Repeat exactly, and only, the lines of the entries below from the one with "Task: Click the Windows Start button" through the one with "This screenshot has width=779, height=526.", both ends included.
^^^^
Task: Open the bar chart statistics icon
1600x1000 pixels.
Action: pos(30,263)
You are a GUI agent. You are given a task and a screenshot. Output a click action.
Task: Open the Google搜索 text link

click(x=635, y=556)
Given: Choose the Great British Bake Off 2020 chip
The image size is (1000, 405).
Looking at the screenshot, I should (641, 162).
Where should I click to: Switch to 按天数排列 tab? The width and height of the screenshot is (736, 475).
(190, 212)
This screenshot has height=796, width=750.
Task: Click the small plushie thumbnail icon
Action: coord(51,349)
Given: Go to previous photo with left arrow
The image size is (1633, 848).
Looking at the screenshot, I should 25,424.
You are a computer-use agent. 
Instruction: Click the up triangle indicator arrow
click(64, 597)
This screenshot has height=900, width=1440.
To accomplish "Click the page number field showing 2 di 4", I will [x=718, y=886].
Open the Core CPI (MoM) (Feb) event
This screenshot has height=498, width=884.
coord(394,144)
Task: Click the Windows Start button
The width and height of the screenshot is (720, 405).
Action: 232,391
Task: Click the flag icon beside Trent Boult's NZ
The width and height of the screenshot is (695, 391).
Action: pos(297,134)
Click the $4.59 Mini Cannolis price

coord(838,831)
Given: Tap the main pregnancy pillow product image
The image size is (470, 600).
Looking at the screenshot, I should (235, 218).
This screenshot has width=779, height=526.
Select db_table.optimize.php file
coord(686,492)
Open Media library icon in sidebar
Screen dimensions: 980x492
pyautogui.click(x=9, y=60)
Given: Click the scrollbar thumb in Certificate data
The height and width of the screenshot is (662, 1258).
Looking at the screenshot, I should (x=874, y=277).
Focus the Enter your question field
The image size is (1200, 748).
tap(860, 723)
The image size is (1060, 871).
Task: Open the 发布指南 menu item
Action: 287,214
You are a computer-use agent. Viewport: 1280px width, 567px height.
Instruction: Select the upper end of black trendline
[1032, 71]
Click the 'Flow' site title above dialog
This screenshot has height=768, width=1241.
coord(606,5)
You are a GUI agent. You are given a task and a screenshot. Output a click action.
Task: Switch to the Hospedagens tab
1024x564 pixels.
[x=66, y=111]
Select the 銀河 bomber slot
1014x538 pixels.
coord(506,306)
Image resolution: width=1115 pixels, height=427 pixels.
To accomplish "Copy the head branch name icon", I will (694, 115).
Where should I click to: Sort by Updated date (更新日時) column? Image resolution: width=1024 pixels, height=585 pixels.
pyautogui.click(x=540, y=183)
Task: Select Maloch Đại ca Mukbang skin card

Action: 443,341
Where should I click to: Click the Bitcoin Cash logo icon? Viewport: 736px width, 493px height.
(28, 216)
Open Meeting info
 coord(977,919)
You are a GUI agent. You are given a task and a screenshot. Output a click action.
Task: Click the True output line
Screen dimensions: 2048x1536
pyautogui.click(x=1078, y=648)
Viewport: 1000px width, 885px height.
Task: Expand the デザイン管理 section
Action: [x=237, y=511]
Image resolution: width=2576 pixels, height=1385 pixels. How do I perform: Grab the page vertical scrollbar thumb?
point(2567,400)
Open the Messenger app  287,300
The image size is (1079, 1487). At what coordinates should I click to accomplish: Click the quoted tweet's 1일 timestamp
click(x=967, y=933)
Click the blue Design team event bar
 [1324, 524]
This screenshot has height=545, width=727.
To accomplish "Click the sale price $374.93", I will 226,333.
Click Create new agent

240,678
^^^^
• OUTPUT:
Task: Click the Windows Start button
The width and height of the screenshot is (720, 405).
Action: 232,391
Task: Click the flag icon beside Trent Boult's NZ
The width and height of the screenshot is (695, 391).
Action: pos(297,134)
Click the $4.59 Mini Cannolis price

coord(838,831)
Given: Tap the main pregnancy pillow product image
The image size is (470, 600).
Looking at the screenshot, I should (235, 218).
This screenshot has width=779, height=526.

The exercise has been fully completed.